EXERÇANT SON ACTIVITÉ SOUS LE NOM

D'ALLANPORT TRUCK LINES, THOROLD (ONTARIO)

                                                                                                                                    demanderesse

                                                                             et

                                                                 MISTY PRESS

                                                                                                                                      défenderesse

                                                  MOTIFS DE L'ORDONNANCE

LE JUGE PHELAN

Exposé général

[1]                Misty Press, une répartitrice et aide-comptable, a réclamé un montant important de surtemps impayé. Toutefois, malgré le fait qu'elle était aide-comptable, elle n'a pas consigné son temps supplémentaire. Son employeur conteste sa réclamation en faisant valoir qu'elle détenait un poste de directrice et que, de toute façon, sa réclamation était exagérée et découlait de son propre défaut à consigner son surtemps. Un arbitre désigné en vertu du Code canadien du travail (le Code) a essentiellement donné raison à Mme Press, mais a réduit le montant de la réclamation.
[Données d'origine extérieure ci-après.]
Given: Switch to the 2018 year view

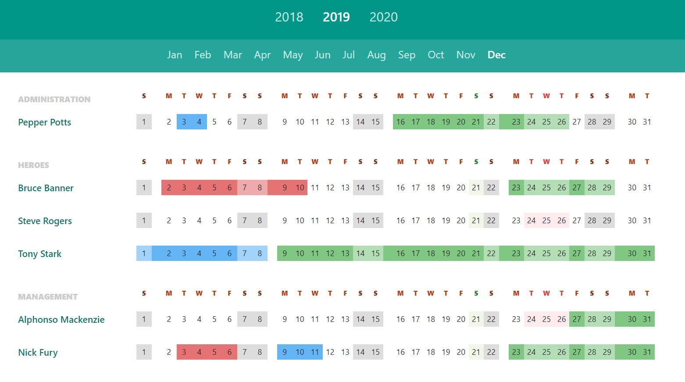Looking at the screenshot, I should (x=289, y=17).
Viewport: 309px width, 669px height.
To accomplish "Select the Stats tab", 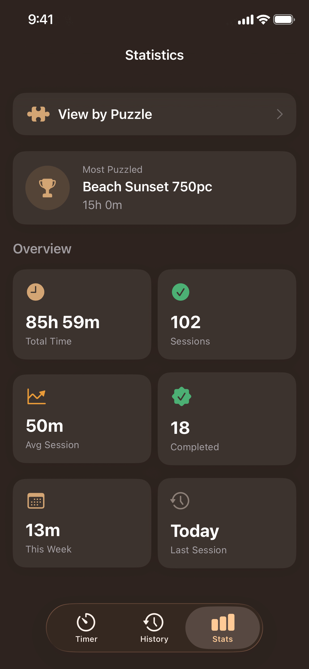I will click(x=223, y=628).
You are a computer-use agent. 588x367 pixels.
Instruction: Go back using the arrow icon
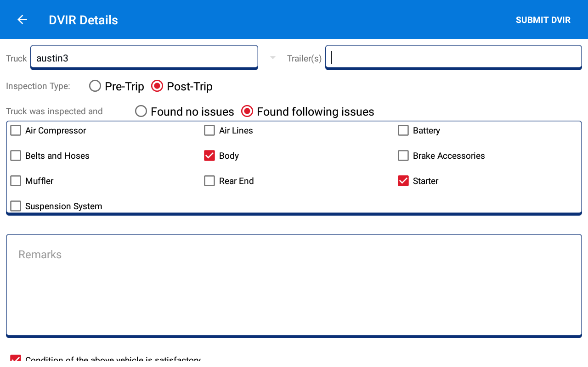coord(22,20)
La présente affaire concerne le contrôle judiciaire de la décision de l'arbitre.


Contexte

[2]                La demanderesse, Allanport, est une entreprise internationale de camionnage exerçant son activité au Canada et aux États-Unis à partir de son établissement commercial de Thorold, en Ontario.

[3]                Le 1er mars 1999, Mme Press a commencé à travailler pour Allanport à titre de coordonnatrice et répartitrice de camions. Deux semaines plus tard, on lui a assigné les fonctions d'aide-comptable, ce qui a fait en sorte qu'elle a dû faire du temps supplémentaire en soirée.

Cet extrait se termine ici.